Using Emerson Rosemount wireless transmitters, E.ON is now able to collect flow measurement data from flowmeters installed throughout the turbine hall.

The self-organising wireless network delivers the data for trending in an OSIsoft PI historian, which helps personnel monitor water usage within the system.

E.on Kingsnorth, a 1940MW generating facility located on the Medway Estuary in Kent, UK, needed a solution to monitor and measure water usage within its main plant.

They decided to install non-intrusive ultrasonic flowmeters to carry out this task.

The high cost of wiring associated with a conventional cabled solution and a desire to embrace the latest networking technology led E.ON to evaluate wireless technologies that could meet its needs.

Having initially undertaken extensive trials of Emerson Smart Wireless technology, E.ON selected the Emerson solution because it offered high levels of reliability and long transmitting distance, as well as the ability to add additional devices to the network without the need for additional infrastructure.

The turbine hall at Kingsnorth is around 500m long and presents a difficult working environment for wireless as it houses large turbines, vast amounts of metal piping and a number of metal walkways that could interfere with the wireless signal.

Such an environment would not be suitable for a line of sight wireless solution, but Emerson Smart Wireless technology encountered no problems in terms of routing data back to the gateway or reliability of connection.

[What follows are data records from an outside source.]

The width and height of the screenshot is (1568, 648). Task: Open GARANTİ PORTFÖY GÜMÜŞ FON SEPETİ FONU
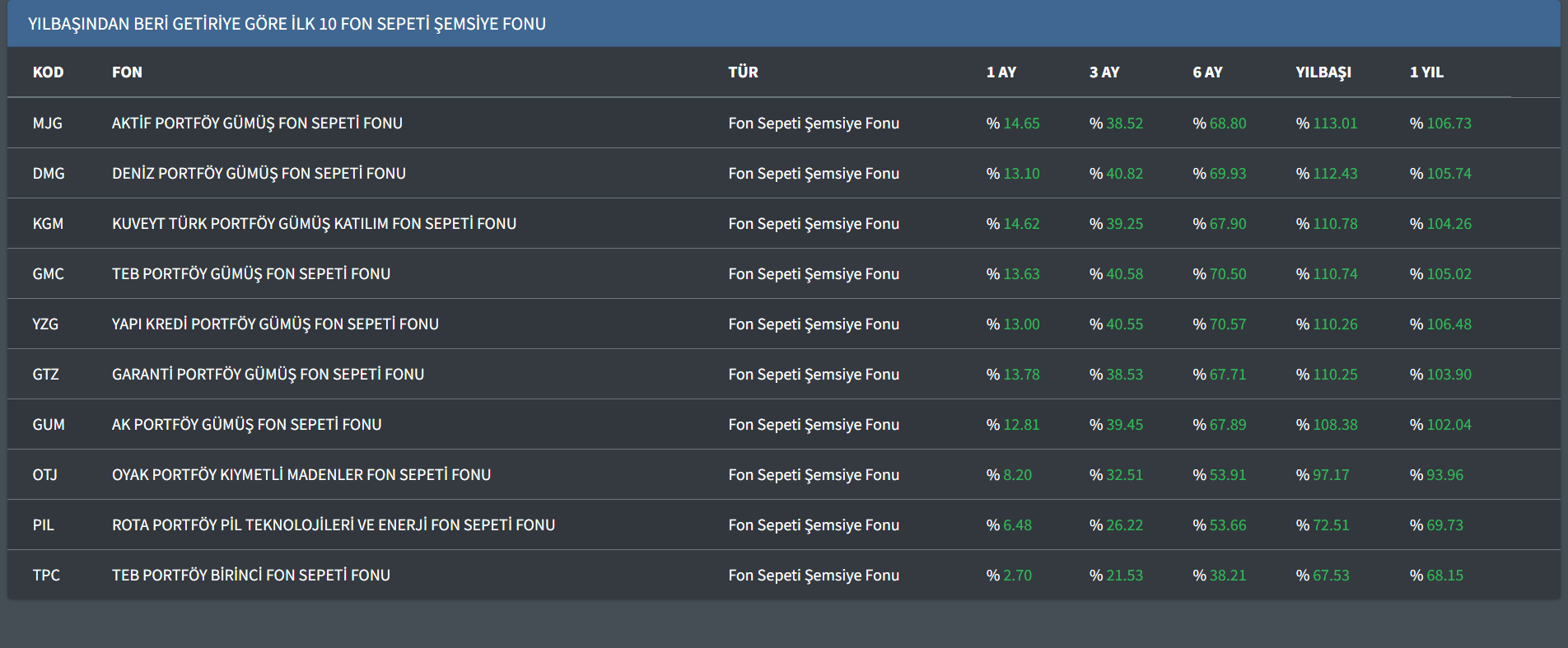click(268, 375)
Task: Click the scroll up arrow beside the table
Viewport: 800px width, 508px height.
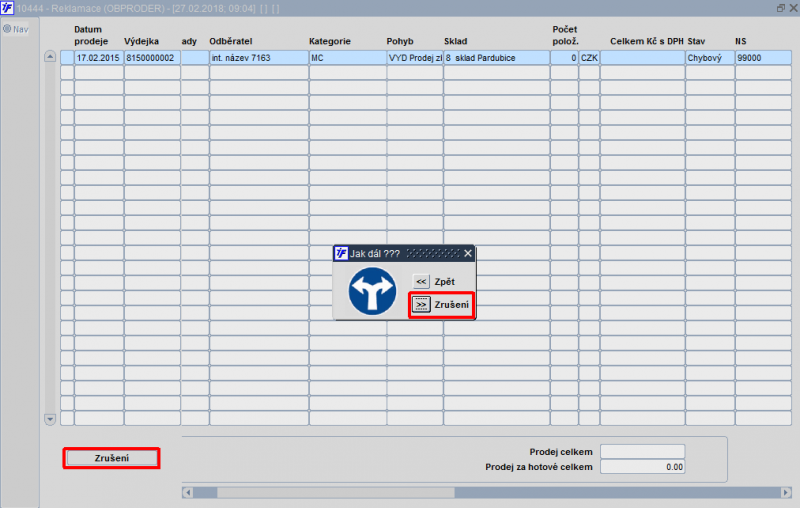Action: [x=50, y=57]
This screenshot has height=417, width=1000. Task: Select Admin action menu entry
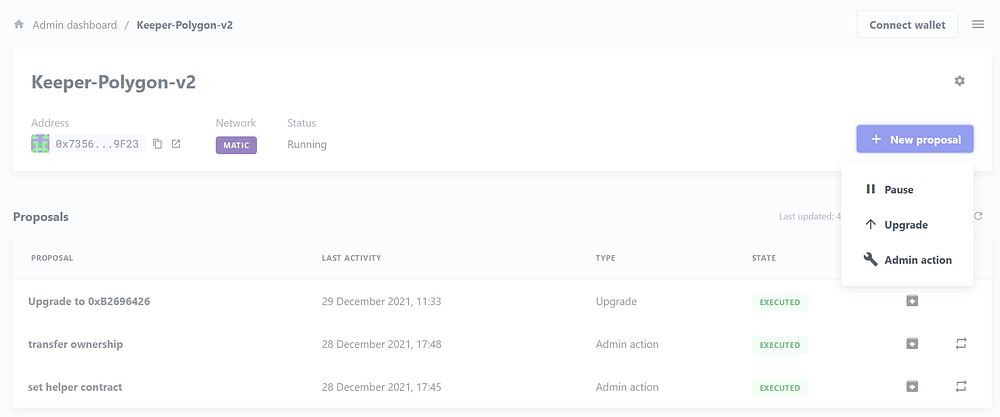[x=917, y=260]
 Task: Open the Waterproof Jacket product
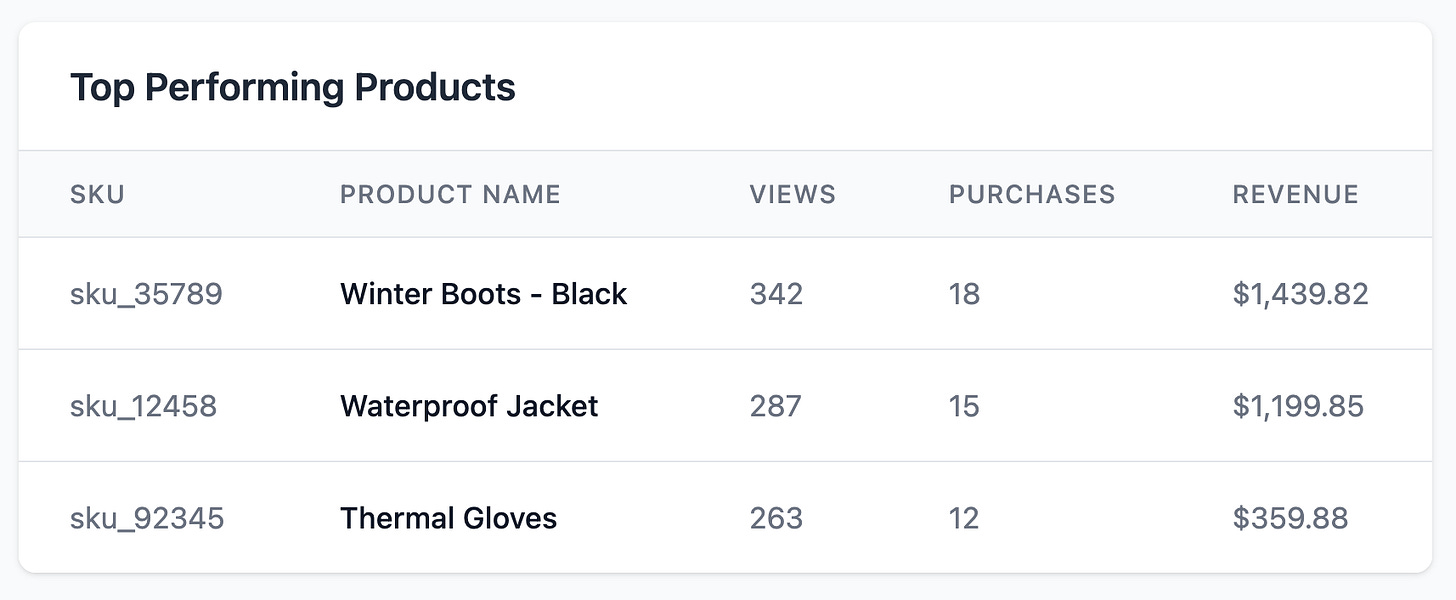[x=469, y=406]
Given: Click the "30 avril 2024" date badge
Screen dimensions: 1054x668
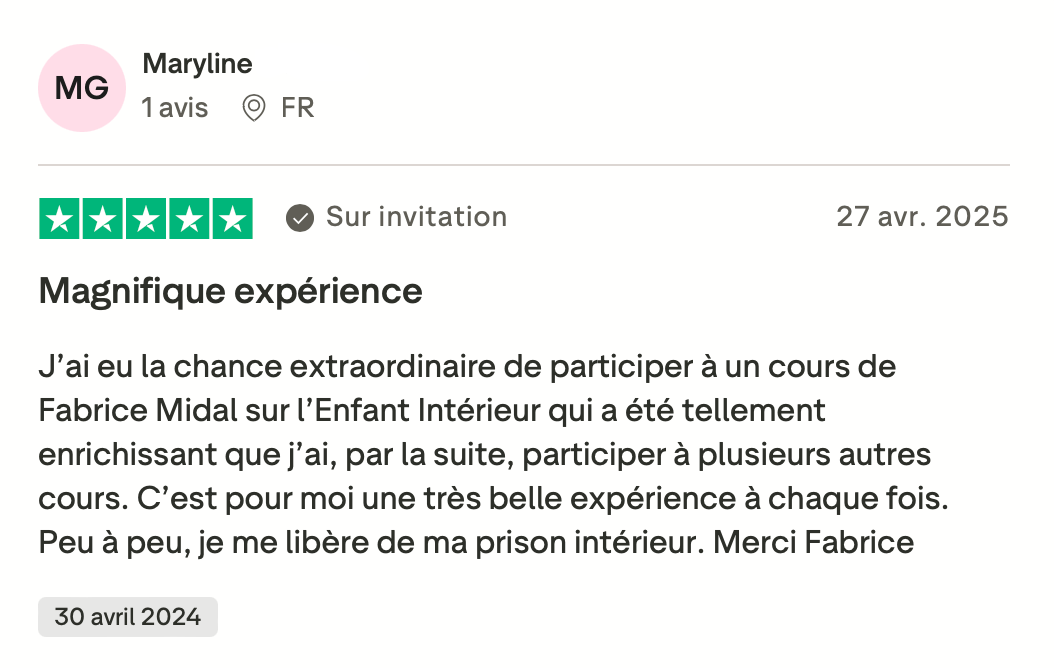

The self-organising network provides redundant routes for the data to pass back to the gateway.

Each wireless device can act as a router for other nearby devices, passing messages along until they reach their destination.

If there is an obstruction, transmissions are simply re-routed along the network until a clear path to the Smart Wireless Gateway is found.

As conditions change or new obstacles are encountered in a plant, such as temporary scaffolding, new equipment, or a parked lorry, these wireless networks simply reorganise and find a way to get their signals through.

All of this happens automatically, without any involvement by the user.

This technology optimises data reliability while minimising power consumption.

It also reduces the effort and infrastructure necessary to set up a successful wireless network.

Fourteen Rosemount wireless transmitters have been installed to provide access to flow percentage readings from the non-intrusive ultrasonic flow meters monitoring different sections of the turbine hall.

The Rosemount wireless transmitters are transmitting flow measurement data every 15 seconds to an Emerson Smart Wireless Gateway situated in the main administration building on the other side of the road from the turbine hall.

‘The gateway is situated in a windowless room within the main building,’ said Simon Lark, engineer, E.ON UK.

‘Despite being totally surrounded by brick walls, when switched on, the wireless transmitters were all clearly visible and immediately connected to the gateway.’ Using Ethernet the data is sent from the gateway to the Emerson AMS Suite predictive maintenance software, which manages the wireless transmitters and uses its OPC server to import the flow data into the PI data historian.

From here operators view trends and pinpoint where any loss of flow takes place.

The 14 transmitters took around two hours to configure and then less than six hours to install within the plant.

In contrast, a wired solution would have taken between one and two weeks to complete.